Hi! Being completely honest on my opinion, you might be assuming consultants are naturally clearer thinkers than they really are. Most of what you see in case videos is just a trained way of talking. It’s not magic. New consultants sound chaotic for months until they get enough reps and feedback.

On pressure: What you describe is totally normal. Under stress, working memory shrinks. Consultants don’t “think faster”. They just offload. They restate the problem, jot down drivers, summarise aloud. These tiny habits reduce the mental load so the brain can actually think.

On mental models: You probably don’t need more frameworks. Most consultants use the same small set over and over. As long as the set of "branches" you use are MECE, and logical drivers you'll be fine. In most cases, what actually matters is having intuition for a few things:

1) how businesses make money

2) how decisions get made

-> These are you "branches", and

3) how to test a hypothesis fast

-> This is how you quickly determine the best answer to the case or problem.

If you get comfortable with those, your speed goes up automatically.

On problem solving: Consultants aren’t perfectly logical. They just force structure early, even if it’s rough. They break things down before they fully understand them. You might be waiting for clarity instead of creating it. As a new consultant, it took me months if not a year to get comfortable being hypothesis driven and as structured as expected, it comes with practice. 

And the “pattern recognition gap” is usually just a reps issue. Pattern recognition is memory. If you haven’t seen enough examples yet, of course it feels slower.

Profilbild von Cristian
vor 2 Std
Most Awarded Coach on the platform | Ex-McKinsey | 88% verified success rate

They don't. 

As in, they don't think clearly by default. 
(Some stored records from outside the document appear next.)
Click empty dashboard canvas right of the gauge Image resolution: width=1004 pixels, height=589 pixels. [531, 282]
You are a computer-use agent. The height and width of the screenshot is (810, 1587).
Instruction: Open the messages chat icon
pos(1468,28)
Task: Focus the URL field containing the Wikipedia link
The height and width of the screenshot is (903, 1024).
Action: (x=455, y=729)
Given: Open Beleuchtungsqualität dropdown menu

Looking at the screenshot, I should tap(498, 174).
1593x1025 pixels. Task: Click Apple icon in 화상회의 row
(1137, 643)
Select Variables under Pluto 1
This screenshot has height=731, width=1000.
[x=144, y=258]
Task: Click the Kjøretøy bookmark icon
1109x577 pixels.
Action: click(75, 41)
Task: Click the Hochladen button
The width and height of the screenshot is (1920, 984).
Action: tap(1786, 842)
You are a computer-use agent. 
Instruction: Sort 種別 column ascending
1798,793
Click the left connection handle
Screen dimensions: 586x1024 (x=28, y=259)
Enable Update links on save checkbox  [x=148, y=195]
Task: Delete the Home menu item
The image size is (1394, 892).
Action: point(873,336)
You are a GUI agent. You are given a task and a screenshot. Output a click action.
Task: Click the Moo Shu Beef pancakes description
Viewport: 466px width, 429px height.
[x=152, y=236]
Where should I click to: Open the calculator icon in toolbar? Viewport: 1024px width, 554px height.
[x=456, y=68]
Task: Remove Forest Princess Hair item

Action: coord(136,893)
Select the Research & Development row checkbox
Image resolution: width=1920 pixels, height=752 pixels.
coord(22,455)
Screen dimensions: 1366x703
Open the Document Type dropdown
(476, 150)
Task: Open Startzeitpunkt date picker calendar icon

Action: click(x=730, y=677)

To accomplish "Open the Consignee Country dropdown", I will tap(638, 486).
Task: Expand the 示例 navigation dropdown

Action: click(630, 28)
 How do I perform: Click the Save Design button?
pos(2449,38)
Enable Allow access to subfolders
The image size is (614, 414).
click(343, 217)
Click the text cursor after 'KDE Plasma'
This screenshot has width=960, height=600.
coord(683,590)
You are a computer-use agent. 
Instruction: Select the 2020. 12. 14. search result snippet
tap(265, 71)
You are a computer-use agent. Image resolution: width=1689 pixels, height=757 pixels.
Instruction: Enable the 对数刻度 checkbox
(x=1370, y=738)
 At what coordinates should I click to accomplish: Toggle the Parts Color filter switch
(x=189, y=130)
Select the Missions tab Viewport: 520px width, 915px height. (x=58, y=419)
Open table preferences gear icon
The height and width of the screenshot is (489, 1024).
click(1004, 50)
There's lots of things to consider on this theme. Here are the most important that come to mind:

  • Consulting is a very selective career path. Meaning, to get into the industry in the first place, you probably already graduated from a very good school and had some pretty impressive credentials on your CV. You likely have an above average IQ and above average emotional intelligence. This is not data btw, it's my assumption empirically derived
  • Consultants get better with time. Most struggled for the first 2 years of joining the industry, but then they develop a very good flexibility / adaptability. From the outside, esp for clients who work at a different pace, that looks (and arguably is) very impressive. They think clearly in your easy because they've had the opportunity to structure an argument or to present in front of a senior audience time and time again
  • Consulting team are targeted, typically single-focus task forces working on a clearly defined problem. That gives them extra speed. And they tend to work in intense periods of time, with pauses between projects (when they're lucky). A muscular sprinter in the olympics looks more impressive than a skinny marathoner. Different pace, different body, different skills.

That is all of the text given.